Do children share with ADHD and autism neuronal characteristics?

Although the etiology and evolution of ADHD and autism are clearly differentiated, this does not imply that they do not share areas in which both show a certain level of delay with respect to the rest of the classmates, or even that both disorders can be presented of development in the same person. Although environmental theories suggest that social factors may be mediating in the emergence and maintenance of ADHD, the weight of genetics is considered to be greater in the case of autism. Despite the foregoing, children with ADHD or with autism show in addition to the delays inherent in their disorder, a specific shared that is with respect to the area of social development. Although the causes can be considered “external”, in terms of the isolation they can suffer from their peers and the environment where they develop because they do not “understand” or are sensitized to the disorder they suffer, and also do not usually have Knowledge or experience of “How to treat it”. Some research in this regard have sought this minor social performance in the very characteristics of the small, specifically in terms of their brain development is concerned, focusing on the structures involved in what is called as a social brain, But do children share with ADHD and autism neuronal characteristics?

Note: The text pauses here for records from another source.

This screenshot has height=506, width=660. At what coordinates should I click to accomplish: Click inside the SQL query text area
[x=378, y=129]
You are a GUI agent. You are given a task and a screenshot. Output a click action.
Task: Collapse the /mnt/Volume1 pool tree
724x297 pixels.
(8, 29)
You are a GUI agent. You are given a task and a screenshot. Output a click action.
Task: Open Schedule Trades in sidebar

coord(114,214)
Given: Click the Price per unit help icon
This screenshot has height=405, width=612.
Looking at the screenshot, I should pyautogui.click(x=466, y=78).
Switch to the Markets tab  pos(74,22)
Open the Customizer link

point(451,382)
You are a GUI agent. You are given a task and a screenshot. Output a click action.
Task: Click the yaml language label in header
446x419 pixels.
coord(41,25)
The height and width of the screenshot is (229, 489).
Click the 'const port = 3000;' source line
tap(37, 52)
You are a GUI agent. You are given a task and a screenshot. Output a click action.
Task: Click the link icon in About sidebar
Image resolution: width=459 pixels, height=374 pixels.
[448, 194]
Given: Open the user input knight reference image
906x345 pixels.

This is what has been tried to find out with a research conducted from the departments of Psychiatry, pediatrics, Molecular Genetics and Biophysical Medicine at the University of Toronto, along with the Department of Psychiatry and genetic medicine at the University of Calgary; The Center for Addictions and Mental health; The Holland Bloorview Children’s Hospital; And the Hospital Dalla Lana (Canada) whose results have been published in February of 2019 in the scientific journal of Psychiatry. The study involved three hundred twelve children with an average of eleven years, of which Forty-four were diagnosed with AD and seventy-seven with autism. All of them were administered a questionnaire for the evaluation of social competencies through Social Communication Questionnaire (SCQ) and Reading the Mind in the Eyes Test (RMET), also carried out a record at neuronal level by resonance Magnetic.

The results indicate that those small ones who obtain lower scores in the social questionnaires regardless of having ADHD or autism show thinner crusts in the lateral regions and the right insula, and reduction in the volume of the ventral striation. Unlike minors with autism or the control group, which also had ADHD significant differences in the right lateral regions involved in social perception.

It should be taken into account that despite having data according to gender has not been analyzed, so it is not possible to know if these differences found affect girls more or less in front of children. Likewise, it is necessary to distinguish between structures involved in the social brain, in terms of the emission of social conduct, which must be adjusted to the circumstances, and the second with respect to social perception, that is to say, socially skilful and Even know how others see you. The study does not find significant differences between minors with autism or ADHD in terms of the issuance of social behavior, showing both ineffective in terms of adjustment to the circumstances of the moment. On the other hand, on social perception there is an overactivation of the areas involved in the case of minors with ADHD which could suppose that these are more “sensitive” to the “negative” opinions of others in terms of their social performance, especially with what Respect to their peers, ie classmates, which can also affect the child’s self-esteem. Aspects that have to be taken into account, not only to know the peculiarities at the neuronal level of the minors with autism or ADHD, if not and especially as far as the intervention is concerned, reinforcing the social skills, both in terms of the emission adjusted to the CIRC Unstancias in both cases, as to social perception and self-esteem in ADHD.